I finally finished unpacking; moving, ironing, washing, hanging, cleaning and making excuses as to why I can’t get back into a schedule with working out. Now, cooking might come easy to me, but by no stretch of the imagination does exercise…especially after a 3 month hiatus from any physical exertion! I really enjoy working out once I’m AT the gym, but I seem to struggle to get up, get dressed and get motivated. I guess we all have those healthy habits we just can’t seem to make…un-habitual? Calling all excuse-givers, avoiders & I-already-do-so-much’ers: here are some cool tips that help me (after years of trial and error) to get some gymspiration and help my healthy habits stick around!
Let’s get TIP-ical
- You are what you aspire to be:It’s important to get inspired; create a board of quotes, pictures & goals you want to promise yourself. Also, get your dusty old ipod out (that you bought thinking you’d DEFINITELY take up running 3 years ago) and download a playlist of music that gets you excited and energetic!
- 30 days:I read that it takes anywhere between 3-4 weeks to make or break a habit. That means go full-on for 30 days, be consistent for this period and extreme. Go the same time every day to the gym, have a strict diet, same playlist…having 30 days in your mind will help you carry on, and by the time you reach it, you won’t even realise what has actually changed!
- Don’t get a buddy:Unless you KNOW your buddy is someone who will carry on with or without you then don’t start trying to be healthy with someone else, they can easily demotivate you if they start to waiver off half way through.
- Know why you started and do it for yourself:These sound simple but it’s all about you, your inspiration board will help with this to remind you why you are pushing yourself in moments that you just want to lay down in a sea of chocolate!
- Activate your mind:Make temptation difficult and being healthy easy. Remove chocolate and junk from your house, this way if your having a weak moment it will be an effort to get what you want, and the chances are it will pass.
- Meet guilt, he’s your new BFF:If you start feeling bad when you, inevitably, miss a day by using previous character-driven habit breakers (excuses etc), then know it means your doing something right, and this is the beginning of when a habit becomes part of your life…let me be clear, you need to get up when you feel guilt!

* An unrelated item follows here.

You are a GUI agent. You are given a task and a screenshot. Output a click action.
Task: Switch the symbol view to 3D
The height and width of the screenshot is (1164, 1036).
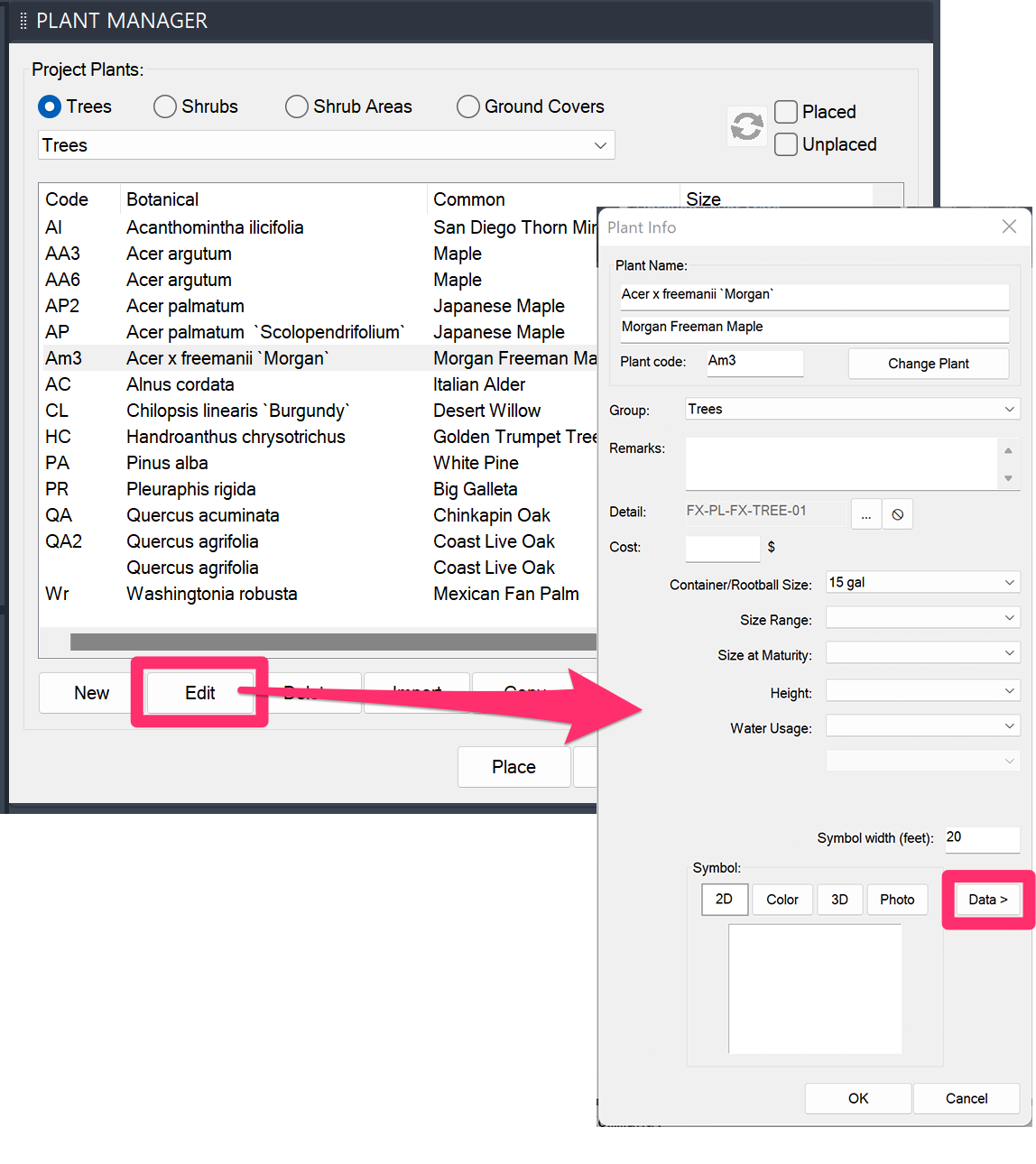click(x=839, y=899)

- Positivity:Try focusing on what you CAN have and not what you CAN’T have. Meal plans are helpful here & @FeedingMrFin, there are loads of new and exciting options out there to get creative and learn how to replace one thing with something better for you! Write down your current diet over a week and start penciling in where you can improve and replace things using the recipes on this site. A few small changes will make a big difference, baby steps win the race and make you far more likely to succeed!